**EXERCISE**
Whenever a line in the entries includes the word "Select", copy that line out.

**SUPPLIED RECORDS**
- - -

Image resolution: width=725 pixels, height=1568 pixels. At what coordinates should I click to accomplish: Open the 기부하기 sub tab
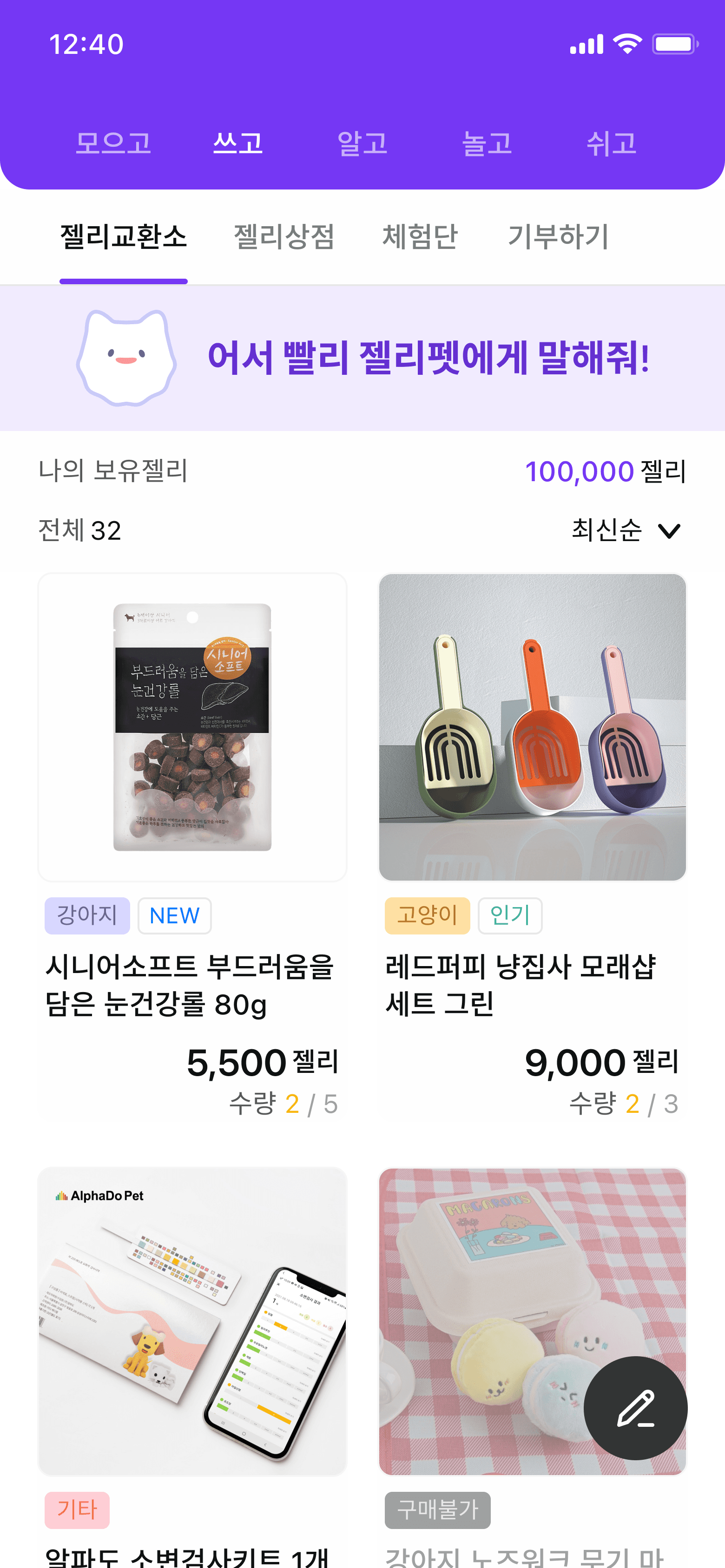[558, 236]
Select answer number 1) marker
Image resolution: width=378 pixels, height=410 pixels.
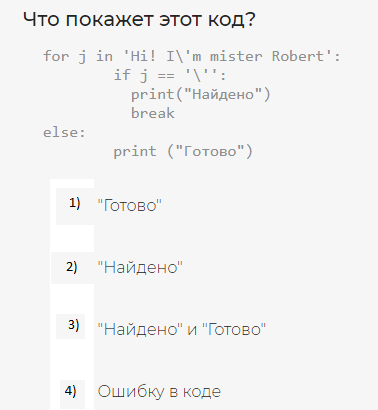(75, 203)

- - -

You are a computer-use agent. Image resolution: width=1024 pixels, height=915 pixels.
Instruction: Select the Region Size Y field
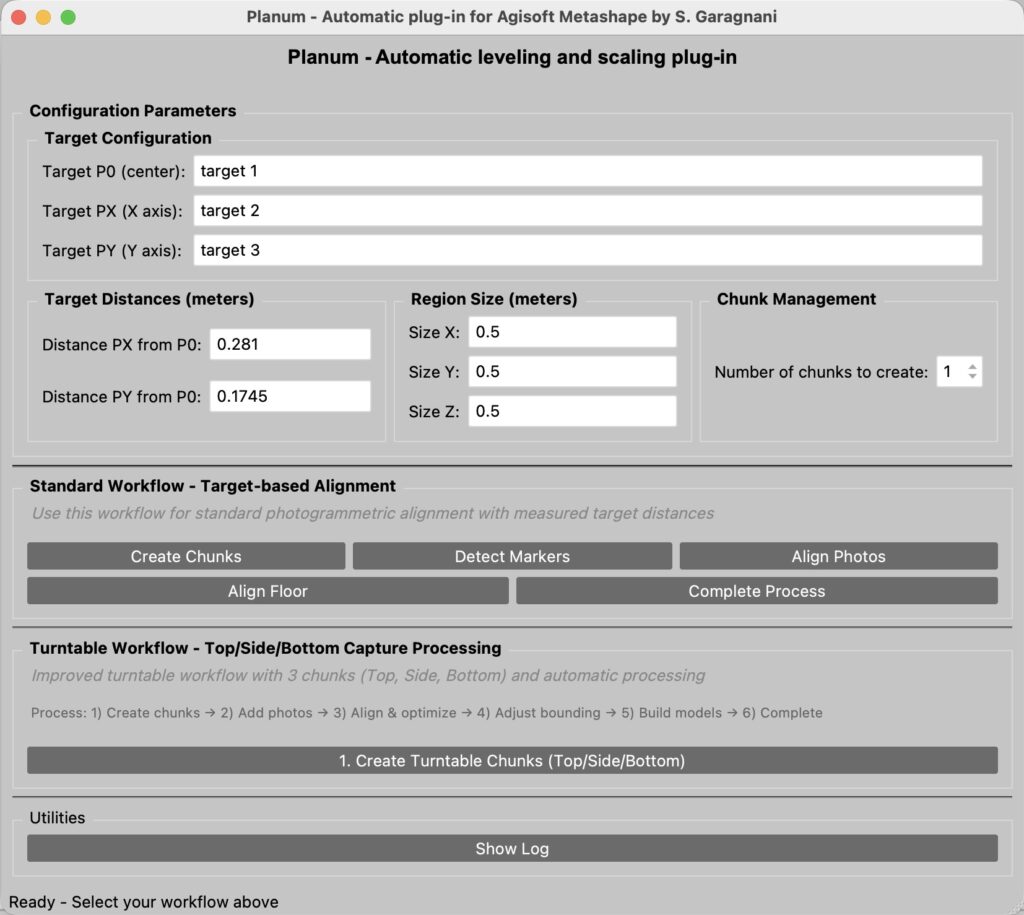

- - -

**WRITTEN RESPONSE**
Select answer number 1) marker
Instruction: Select the Region Size Y field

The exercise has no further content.